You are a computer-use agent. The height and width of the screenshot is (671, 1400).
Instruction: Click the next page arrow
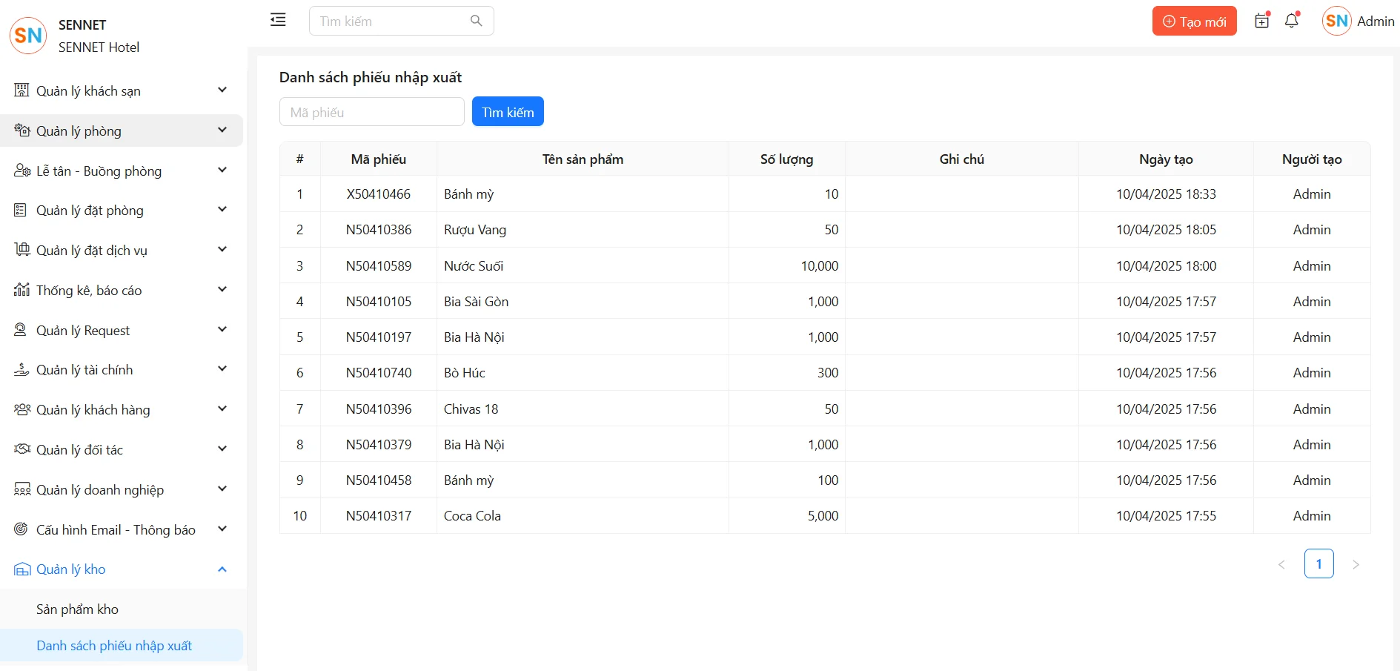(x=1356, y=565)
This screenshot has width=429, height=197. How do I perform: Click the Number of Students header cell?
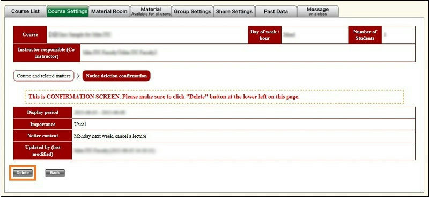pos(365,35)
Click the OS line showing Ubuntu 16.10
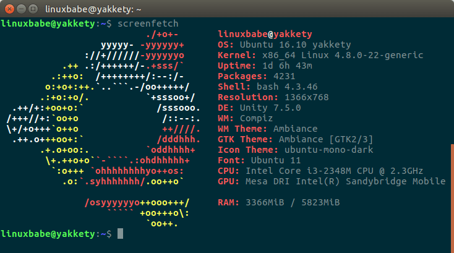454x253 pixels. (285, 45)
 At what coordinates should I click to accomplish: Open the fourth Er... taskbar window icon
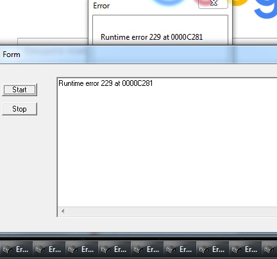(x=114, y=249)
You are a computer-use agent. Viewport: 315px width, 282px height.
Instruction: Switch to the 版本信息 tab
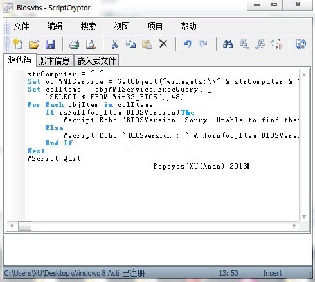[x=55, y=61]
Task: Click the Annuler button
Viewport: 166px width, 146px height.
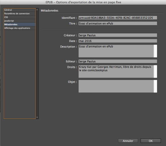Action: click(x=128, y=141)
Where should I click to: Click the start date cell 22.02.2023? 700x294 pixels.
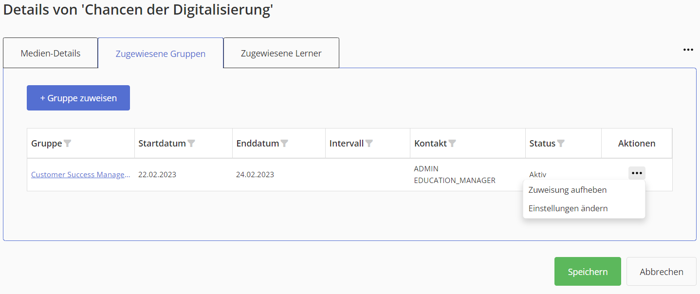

Instruction: Quote the text of all the items above verbatim, leaving out the pictures.

Exercise output:
You are a computer-use agent. The height and width of the screenshot is (671, 1400).
Instruction: Click the next page arrow
(x=1356, y=565)
This screenshot has width=429, height=197. How do I perform: Click the Number of Students header cell?
pos(365,35)
Click the OS line showing Ubuntu 16.10
454x253 pixels. (285, 45)
 At what coordinates should I click to accomplish: Open the fourth Er... taskbar window icon
(x=114, y=249)
You are a computer-use agent. Viewport: 315px width, 282px height.
Instruction: Switch to the 版本信息 tab
[x=55, y=61]
Task: Click the Annuler button
Viewport: 166px width, 146px height.
Action: click(x=128, y=141)
Where should I click to: Click the start date cell 22.02.2023? 700x294 pixels.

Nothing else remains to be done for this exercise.